A dairy good upgrade

THE completion of a $50 million upgrade to a Morwell dairy processing factory has helped it double production output, securing its place as Australia’s largest non-milk dairy product facility.

The upgrade to Lion’s Morwell dairy product factory, formerly known as National Foods, has seen 12 employees added to the 200-strong workforce, and freed up scope for product output boosts in the future

Regional operation director Ken Sanders said the move, in a highly competitive dairy processing market underpinned by efficiency and innovation, had secured the future of the current workforce.

“This upgrade has enabled 50 per cent expansion to our process capacity on top of existing output without the extra workforce requirements,” Mr Sanders said.

The upgrade, which was built on time and within budget, included a packing line upgrade, the expansion of cooling room capacity, increased product holding capacity and additional robot forklifts, equating to an increase of more than 70,000 tonnes of annual product output across its 130-strong product range, which includes yoghurts, desserts and creams.

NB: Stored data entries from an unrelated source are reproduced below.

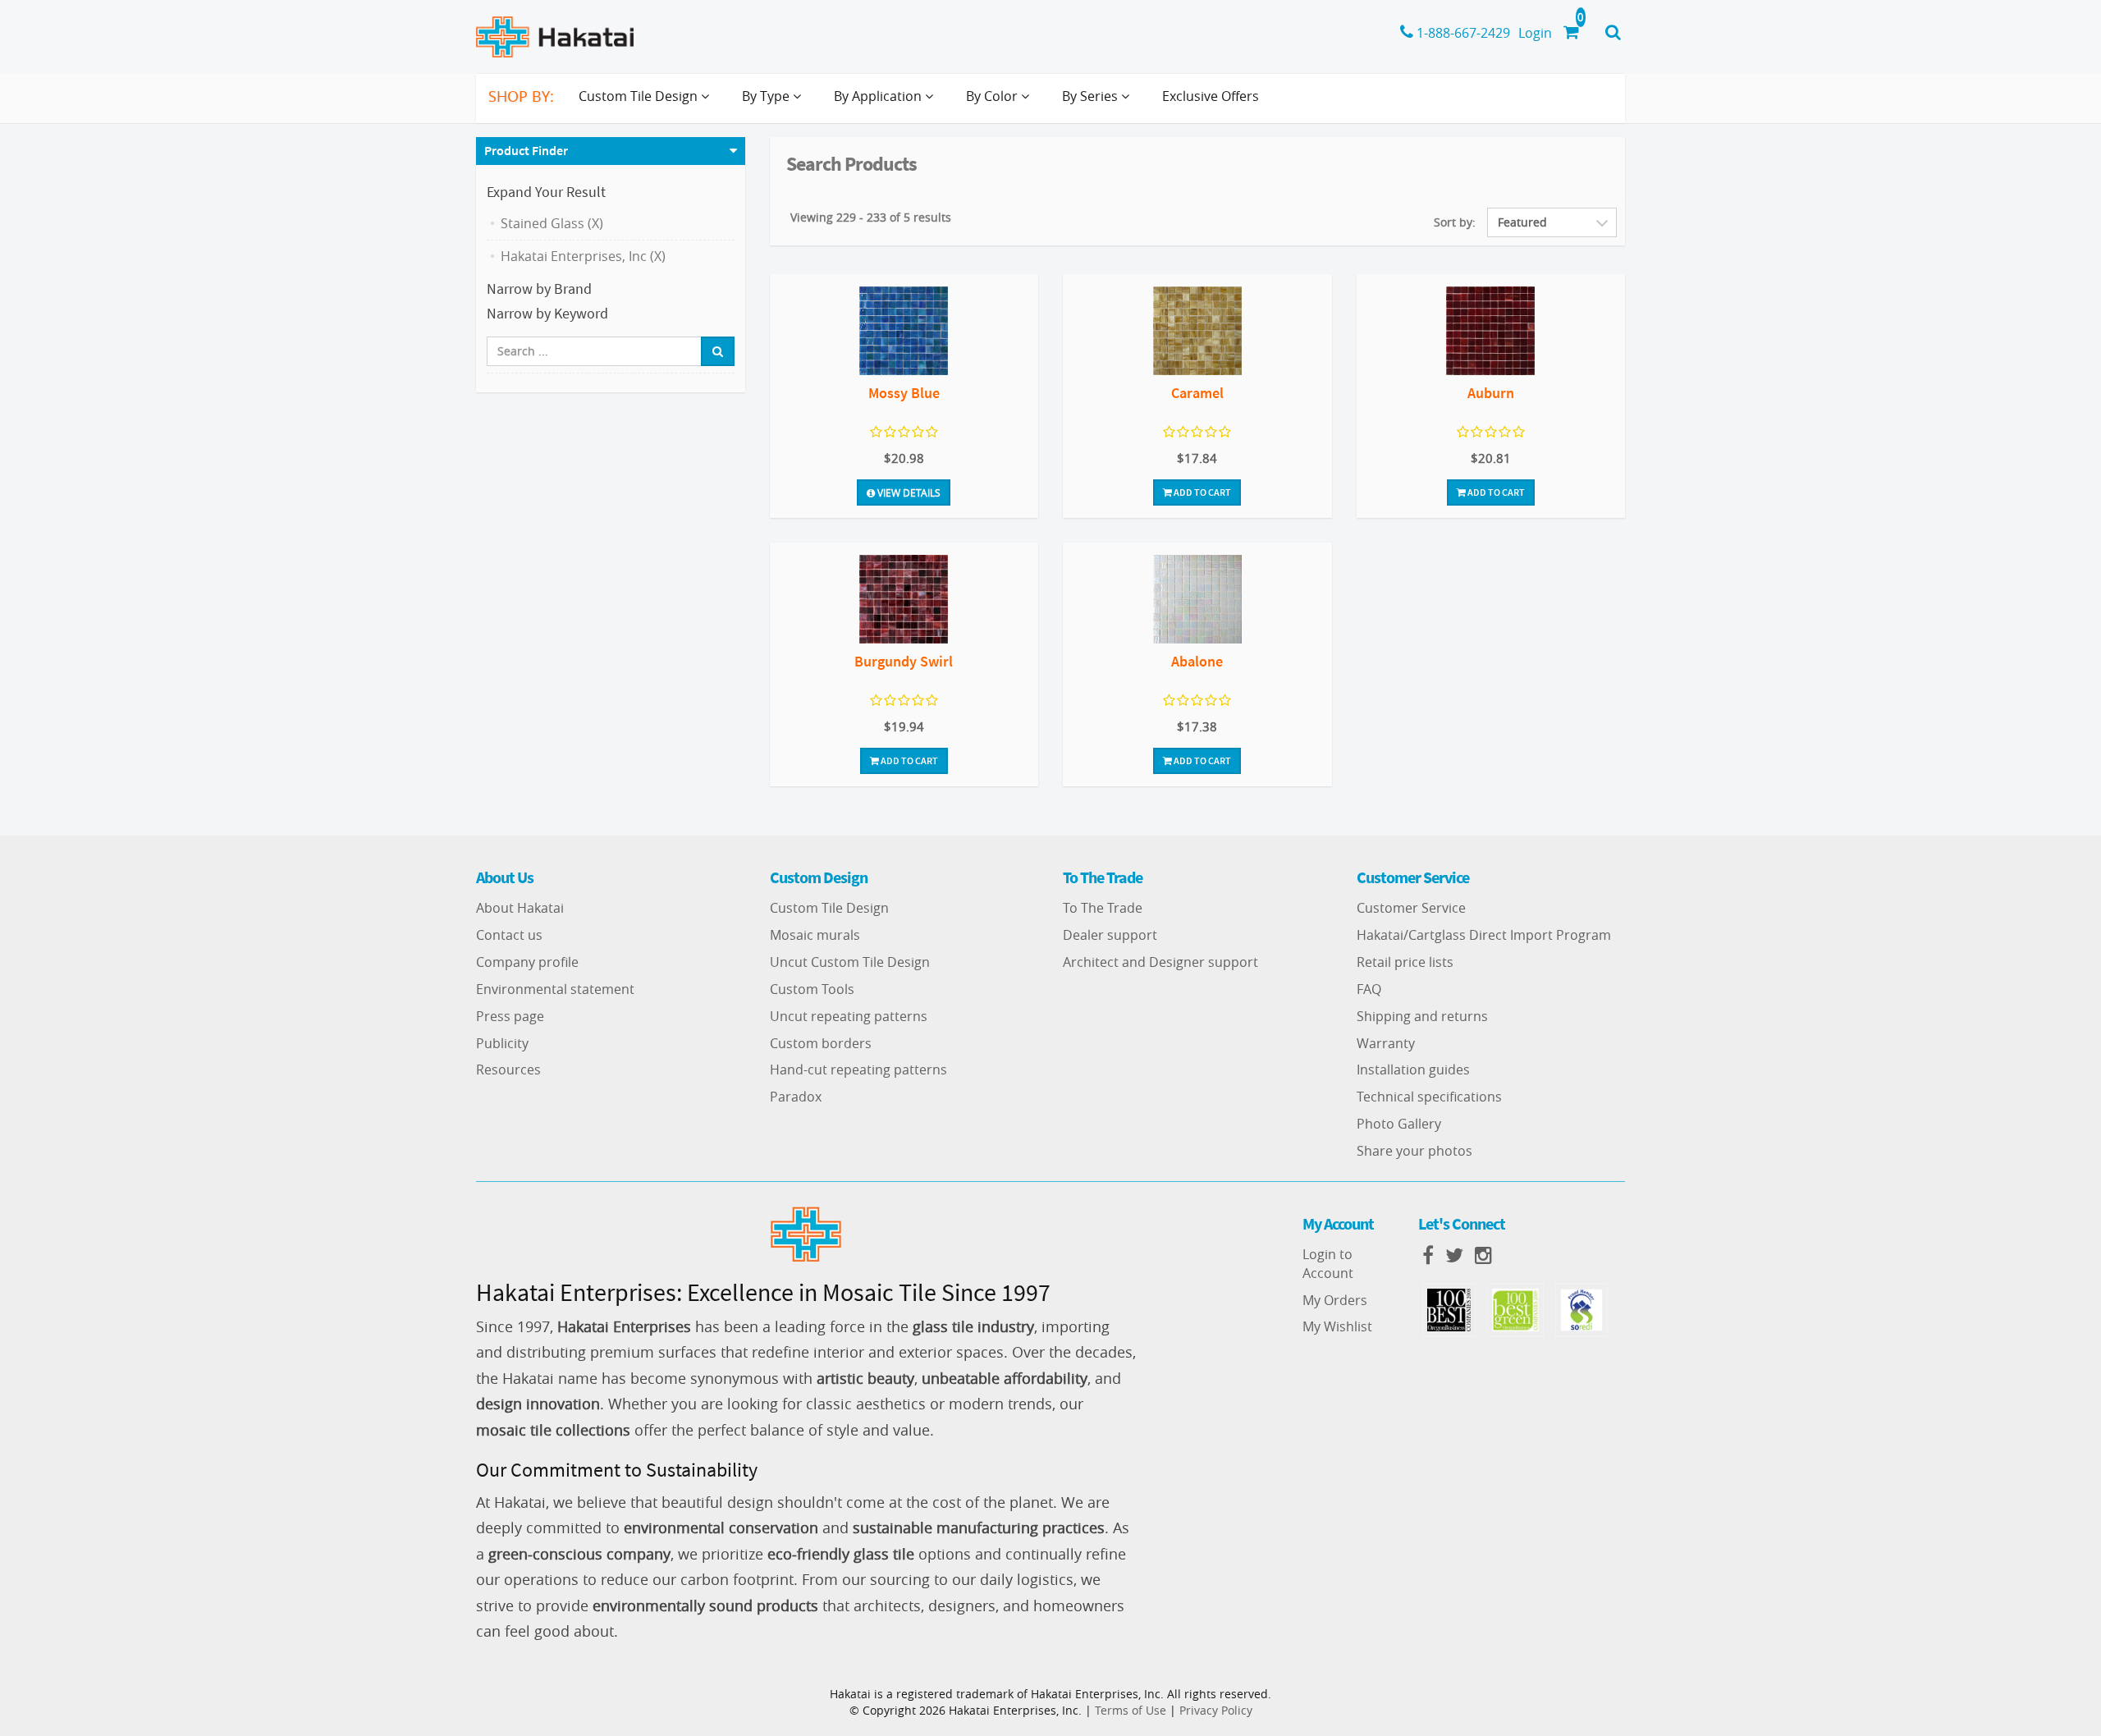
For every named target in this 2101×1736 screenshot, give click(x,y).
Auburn (1490, 392)
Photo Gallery (1399, 1124)
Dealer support (1110, 935)
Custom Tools (812, 989)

However, the improvements proved a logistical and management nightmare; without increasing the factory site area footprint, plant expansions and extensions occurred in tandem with routine factory production, in a well-planned project timeline which stretched longer than the original construction of the facility 15 years ago.

“It’s an incredibly complicated process to move processing lines as we replace them or bring in additional ones,” Mr Sanders said.

“The new lines have to be up and running perfectly before we can switch off the old ones, so we don’t interrupt production, so there is a lot of planning involved.”

The Morwell plant produces 34 per cent of Australia’s fresh dairy products, through the Yoplait, Dairy Farmers and Farmers Union brands.

While the significant majority of milk produced in Gippsland is exported to Asian markets in dry powder form, only five per cent of Lion’s Morwell product range is exported. Mr Sanders said the limited shelf life of products was not conducive to securing long distance export market share.

“(Our current exports) are a foot in the door for future (export) opportunities, but we are currently focused on what we can secure and expand locally,” he said.

“We now have some of the best dairy processing equipment in Australia… it’s now about where the business is going to extend to from here.”